Concern had been raised about the condition of the 25-year-old Canterbury Television Building, which housed a language school and was where nearly half the confirmed dead were killed. The death toll from last Tuesday`s 6.3 magnitude quake is 148, but authorities expect it to rise to near 200.

A 7.1 quake rocked Christchurch on September 04, and questions had been raised about whether buildings such as the CTV and Pyne Gould building had been destabilised, but an official said on Monday both had been inspected and cleared as safe.

"What mother nature did to us last Tuesday was to deliver an earthquake that exceeded design standards. And it exceeded them by 50 percent," Christchurch City Council Building Manager Steve McCarthy told a media briefing.

"The unique thing about this earthquake is that it lifted the ground and the buildings and then dumped it at two times the force of gravity," McCarthy said.

The bodies of dozens of students from Japan, China, the Philippines and Taiwan are still in the ruins of the six-storey CTV building, whose floors pancaked on top of each other.

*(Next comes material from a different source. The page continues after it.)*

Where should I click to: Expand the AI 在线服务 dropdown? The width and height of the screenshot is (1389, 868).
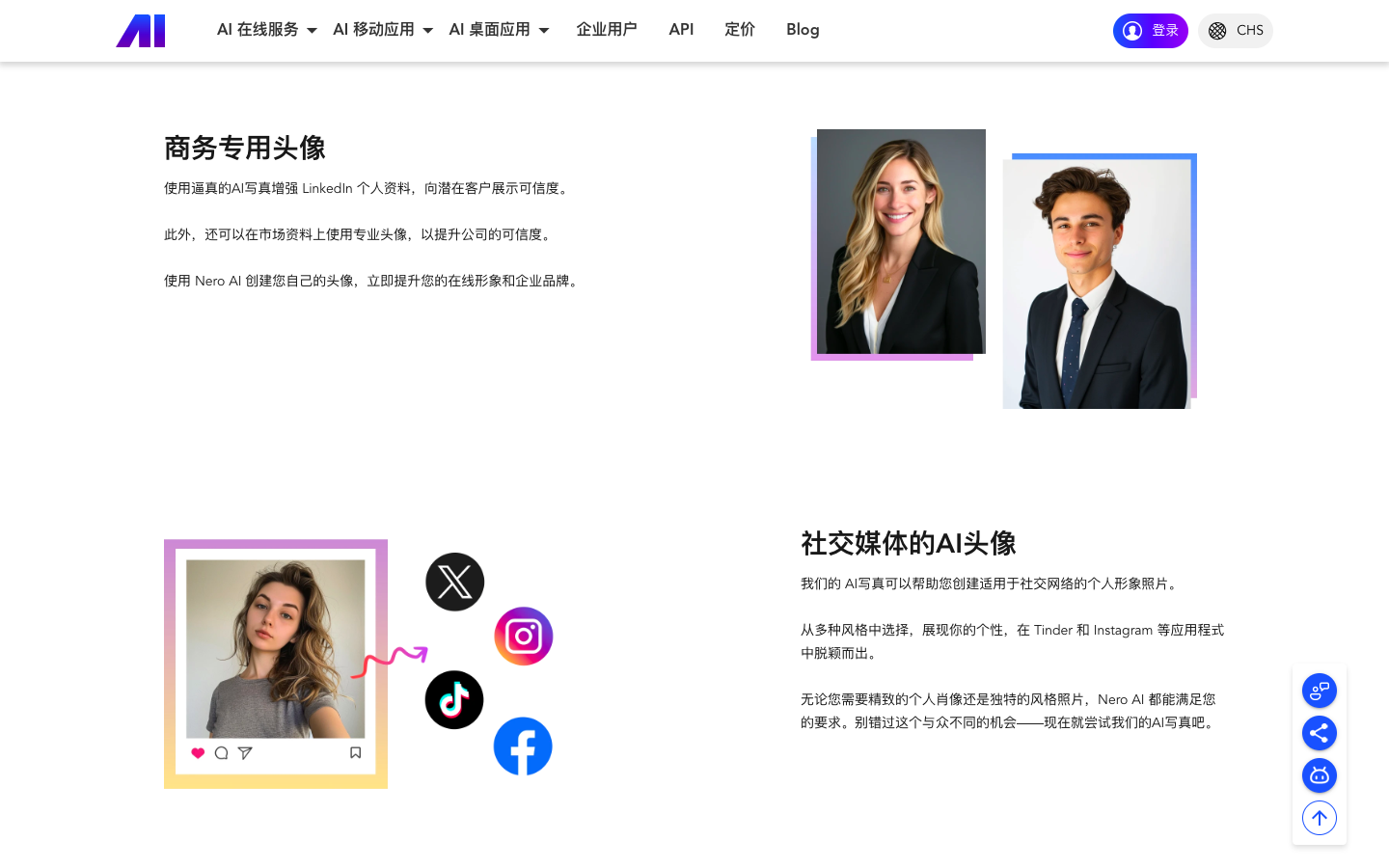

The first funeral of a victim, a five month old infant boy, took place on Monday. Only eight bodies have been released because of the need to accurately identify the dead.

Police and rescue officials were in tears at the funeral of Baxtor Gowland in Christchurch, as the boy`s family thanked the community for rallying around in support.

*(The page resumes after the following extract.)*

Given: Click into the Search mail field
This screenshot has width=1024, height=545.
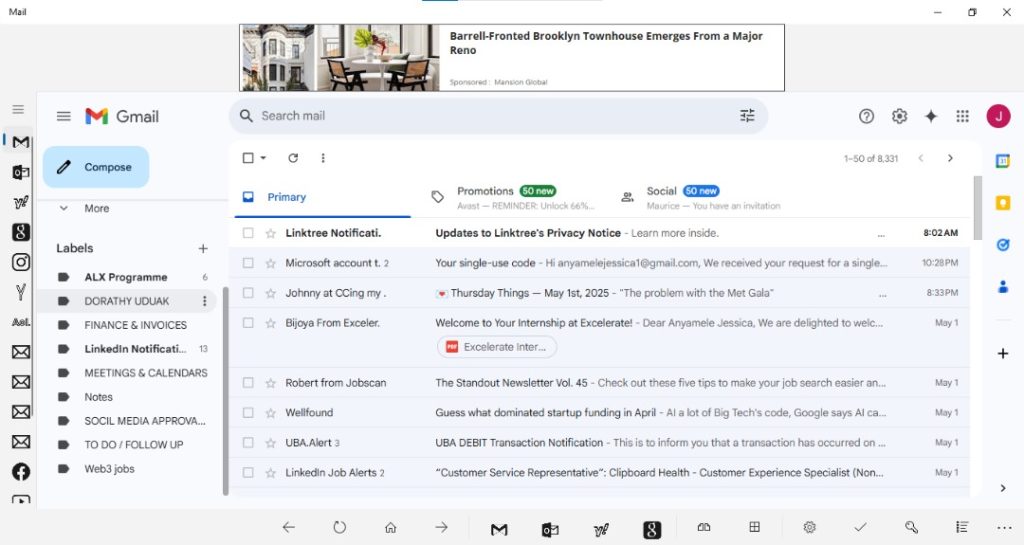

"We have come with very heavy hearts today to remember with love and say goodbye to baby Baxtor ... a treasured baby son," the boy`s great-aunt said, the New Zealand Herald reported.

Questions

The condition of the CTV building had been raised the day after the quake by a student from India.

"How was this allowed to happen? When they inspected the building after the last earthquake, why didn`t they realise?" asked the student named Jeewan.

Christchurch Mayor Bob Parker said the unique nature of the earthquake and the force it exerted was something authorities across the world would need to look at.

"This is an international issue and the learning that will come out of this will potentially change earthquake (building) codes internationally," Parker said.

Forecasts of gale force winds for Christchurch on Tuesday were downgraded, although the wind could still whip up storms of contaminated dust, and topple loose masonry.

Rescuers said hope of finding survivors was running out.

Aftershocks of up to magnitude 4.3 were rattling the area and forced more people from their homes in hillside and seaside suburbs as fears grew that a large number of houses and car-sized boulders would tumble onto houses below.

No survivors have been found since mid-afternoon on Wednesday.

Prime Minister Key unveiled a temporary assistance package for employers and employees, which he estimated would apply to about 42,000 people and cost up to NZD 120 million.

Life was slowly returning to normal in some parts of the city, with buses back on the streets and some coffee shops, corner stores, offices and restaurants reopening.